She praised the donors who had stepped forward and expressed “gratitude to the Observer’s staff for stepping up and working hard to keep the publication alive.”

The Observer still faces significant obstacles to its survival, however. Board members have acknowledged that they allowed the budget, which reached $2.1 million last year, to grow beyond what was sustainable. Its top business officer resigned on Thursday, and its chief fundraiser stepped down Monday, both in protest of the board’s decision to close the magazine. The fundraiser, James Canup, started the GoFundMe appeal hours after resigning.

Hernandez Holmes announced that she is stepping down from the board on Friday, though she will remain a donor.

“The long-standing issues at the Observer, regardless of the personalities who fill the org chart, are structural,” Canup said in an interview before the board reversed its decision. “The board of the Texas Observer has always been informal in its operations. It’s easy for a sense of distrust to develop between the board and the staff, and similarly between the small business and editorial sides of the publication.”

Among the reforms needed, he said, are a CEO to oversee both the business and editorial teams; changes in bylaws that would improve governance and accountability at the board level; and new board members with experience in media, technology and business. Board members have been “consumed by day-to-day operational considerations over the last couple of years and, reasonably, haven’t had the opportunity to pull their heads up, look into the distance, and think strategically,” Canup said.

Canup said he was elated at the strong response to the fundraising appeal but ruled out rejoining the staff. “If the journalism of the Texas Observer is a delicious meal, I think I want to eat the meal, not be in the kitchen,” he said.

The Observer has always been scrappy, even in good times. This was not the first time the magazine had faced a near-death experience, although it was perhaps the most visible, attracting attention in The Nation and The New York Times after The Texas Tribune first broke the news of the decision to close on Sunday night.

Robert R. Frump, a longtime board member who joined the staff of the Observer last summer to temporarily oversee business operations, and who resigned in protest on Thursday, said the Observer has always been a dicey economic proposition.

“I know it seems improbable, but it has been improbable since 1954,” he said.

Monika Bauerlein, the CEO of Mother Jones, the San Francisco-based liberal magazine, said the issues at the Observer resonated since both publications “were born into the same family of scrappy muck-raking magazines.” Such magazines, she said, “can do rigorous journalism and be openly committed to core values of justice and democracy.”

She added: “That kind of unapologetically engaged journalism is difficult to sustain financially at the best of times, and it’s getting more so at a time when wealth is getting more and more concentrated, and those people and corporations in whose hands it is concentrated are the same people and corporations at which a magazine like the Texas Observer takes aim.”
__________
■ GOAL ■
Answer these questions using the Texas Observer article above.
1. How much did the Observer's budget reach last year?
2. Who started the GoFundMe appeal?
3. Since what year has Robert R. Frump said the Observer has been improbable?
__________
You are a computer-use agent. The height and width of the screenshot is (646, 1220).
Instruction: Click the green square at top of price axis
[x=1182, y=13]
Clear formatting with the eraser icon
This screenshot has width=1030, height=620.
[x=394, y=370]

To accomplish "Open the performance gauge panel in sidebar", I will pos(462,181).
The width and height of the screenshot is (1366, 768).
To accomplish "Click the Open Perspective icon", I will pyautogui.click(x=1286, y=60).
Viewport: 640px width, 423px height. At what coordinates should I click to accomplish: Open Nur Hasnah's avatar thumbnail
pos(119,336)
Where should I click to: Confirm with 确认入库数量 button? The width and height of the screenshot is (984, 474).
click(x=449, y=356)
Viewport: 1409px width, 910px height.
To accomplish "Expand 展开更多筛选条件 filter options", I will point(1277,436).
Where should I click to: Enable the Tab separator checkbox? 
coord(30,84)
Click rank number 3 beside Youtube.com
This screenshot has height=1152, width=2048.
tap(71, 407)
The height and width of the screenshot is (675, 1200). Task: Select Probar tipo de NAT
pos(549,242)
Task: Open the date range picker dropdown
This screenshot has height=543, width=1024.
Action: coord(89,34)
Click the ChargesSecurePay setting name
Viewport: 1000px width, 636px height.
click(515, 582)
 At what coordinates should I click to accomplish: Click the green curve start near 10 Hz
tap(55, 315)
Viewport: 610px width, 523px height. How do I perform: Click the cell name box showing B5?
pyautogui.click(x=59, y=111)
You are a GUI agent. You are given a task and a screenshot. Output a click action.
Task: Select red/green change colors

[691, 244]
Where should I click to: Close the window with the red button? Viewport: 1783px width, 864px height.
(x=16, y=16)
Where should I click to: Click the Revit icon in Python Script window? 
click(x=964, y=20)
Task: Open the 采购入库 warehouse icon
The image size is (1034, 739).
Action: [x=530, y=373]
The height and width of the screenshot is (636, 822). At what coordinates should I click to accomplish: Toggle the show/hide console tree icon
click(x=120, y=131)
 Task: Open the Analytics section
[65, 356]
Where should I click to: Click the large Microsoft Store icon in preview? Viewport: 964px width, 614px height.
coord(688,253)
__________
■ FINISHED EXERCISE ■
1. $2.1 million
2. James Canup
3. 1954